EMPAT BELAS

1.4K 262 28
                                    

*9 tahun kemudian*

Kerudung berwarna nila yang melilit hingga menutup dada milik Nara, berkibar tertiup angin. Cuaca yang semula mendung, kembali cerah dikarenakan angin menghembus kencang.

"Bunda, jadi kita sekarang membuat grup baru?"

Nara menyapa murid baru di SMA Terbuka yang diajar olehnya. Dia sudah lulus dengan gelar sarjana pendidikan dua tahun lalu. Dia pun dulu merupakan alumni SMA yang kini dia naungi.

Mereka masih menempati gedung SMA Negeri 3 dan belajar di jam kelas sore hari. Dulu Nara melaju pulang-pergi untuk kuliah S1 di kota dan mau tidak mau, dia akhirnya belajar naik motor.

"Sekarang, tulis kota tujuan kalian nanti akan kuliah."

Seorang murid berkuncir dua dan berkacamata mengacungkan jari. Mengingatkan Nara akan sosoknya dulu, sebelum berhijab.

"Bunda, apa kita nanti bisa melanjutkan kuliah di luar negeri?"

"Huuu... " Spontan beberapa anak mengejek gadis yang bernama Mita.

"Tidak ada yang tidak mungkin, Mita. Selama kita bertawakkal pada Allah. Karena sejatinya tawakkal itu adalah seberapa besar usaha kita untuk meraih ridho Allah.

Banyak sahabat Bunda yang berhasil kuliah di Jepang dan Belanda. Ada juga yang belum berhasil mewujudkan impiannya, tapi dengan izin Allah, mereka bisa melanjutkan kuliah di kota besar di Indonesia."

Suasana kemudian hening sejenak. Semua tahu, Bunda Nara -demikian siswa siswinya memanggil- tidak suka ada bila ada muridnya yang saling mencela satu sama lain.

Bila itu terjadi, Bunda akan memberi surat peringatan sebanyak 3 kali. Bila masih melanggar, Bunda akan memberi hukuman seisi kelas untuk tidak mengajak bicara. Nara teringat hukuman Rasulullah terhadap sahabatnya, Ka'ab bin Malik yang di'cuekin' sampai Allah menerima taubatnya Ka'ab.

"Bun, kalau nama kota yang dituju sama. Kayak aku sama Dino, sama-sama mau kuliah di Bandung, gimana Bun?"

Irfan menyenggol Dino yang seolah mengikuti kemana ia akan kuliah. Mereka memang seperti Ipin dan Upin, kemana pun selalu berdua. Padahal bukan anak kembar dan tidak ada hubungan saudara.
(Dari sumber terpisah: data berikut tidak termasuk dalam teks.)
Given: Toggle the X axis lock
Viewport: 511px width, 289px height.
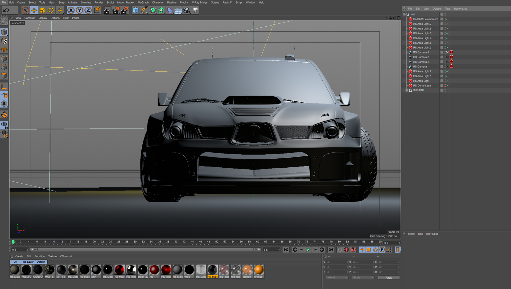Looking at the screenshot, I should (x=71, y=10).
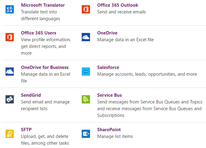The height and width of the screenshot is (148, 206).
Task: Click the Microsoft Translator icon
Action: (x=10, y=9)
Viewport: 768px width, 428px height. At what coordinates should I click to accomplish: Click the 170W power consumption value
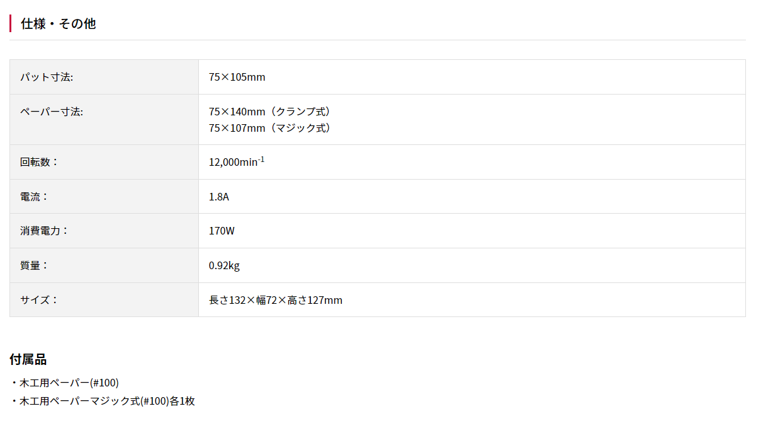tap(222, 231)
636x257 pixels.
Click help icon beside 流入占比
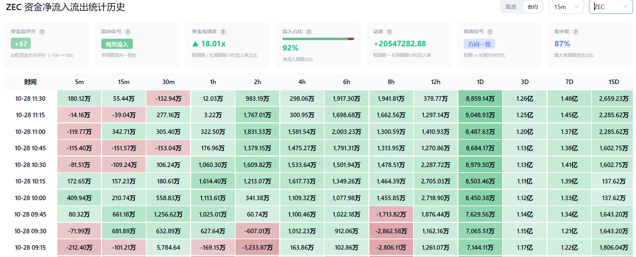point(309,32)
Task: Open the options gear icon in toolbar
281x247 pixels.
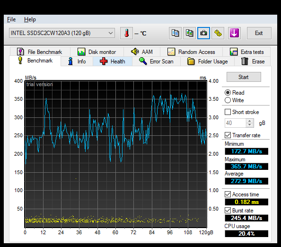Action: click(218, 33)
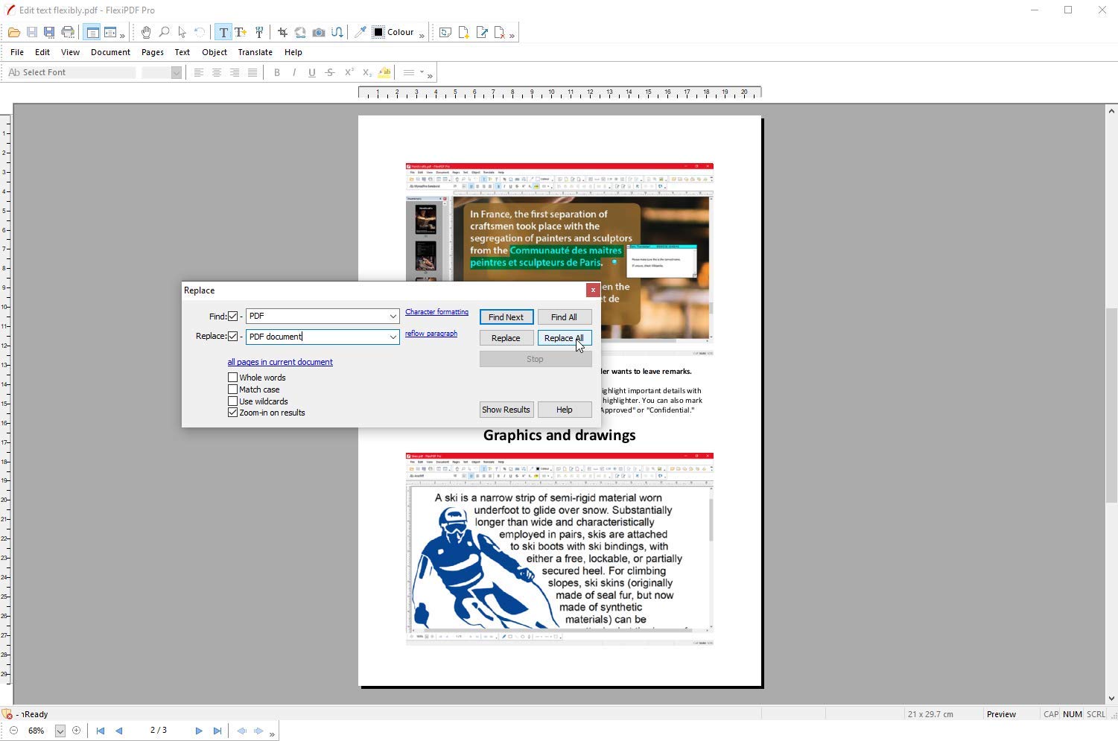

Nara tersenyum. Sudah dua tahun ini dia akhirnya bisa tertawa bahagia. Itu terjadi saat mengajar murid-muridnya. Sebelumnya ketika dia masih SMA dan melanjutkan kuliah, sikapnya dingin bagaikan bola salju.

Om Hardian, sahabat Almarhum Ayah, membantu biaya kuliah Nara. Tentang hubungan dengan Ibunya, gadis itu tahu sudah berulang kali Om Hardi melamar Ibu menjadi istrinya. Ternyata Ayah pernah berpesan di masa lalu, bila Ayah sudah tiada, Om Hardilah yang akan menjaga Ibu.

Hingga saat ini Ibu masih belum menerima lamaran Om Hardi. Nara tahu alasannya. Ibu tidak ingin ada yang mengusik kebahagiaan orang-orang yang disayanginya.

"Irfan bisa menulis Bandung1, Dino Bandung2."

"Nggak seru Bu, gimana kalau pakai ciri khas kota Bandung. Gedung Asia Afrika dan Gedung sate."

Irfan protes lalu menepuk dada atas ide briliannya.

"Bandung lautan api juga bagus Fan."

Imran menyeletuk.

Nara menyunggingkan senyum. Bersama anak-anak didiknya, dia meraih kembali kata bahagia dalam hidupnya.

"Iya bebas, senyamannya kalian saja. Oke masih ada waktu lima belas menit, membuat kota destinasi kalian untuk kuliah selepas lulus dari sini. Setelah itu, tulis apa usaha kalian untuk mencapai tujuan itu. Bahasanya nggak usah sulit-sulit. Nanti kalian japri ke Bunda. Paling lambat hari ini jam 7 malam."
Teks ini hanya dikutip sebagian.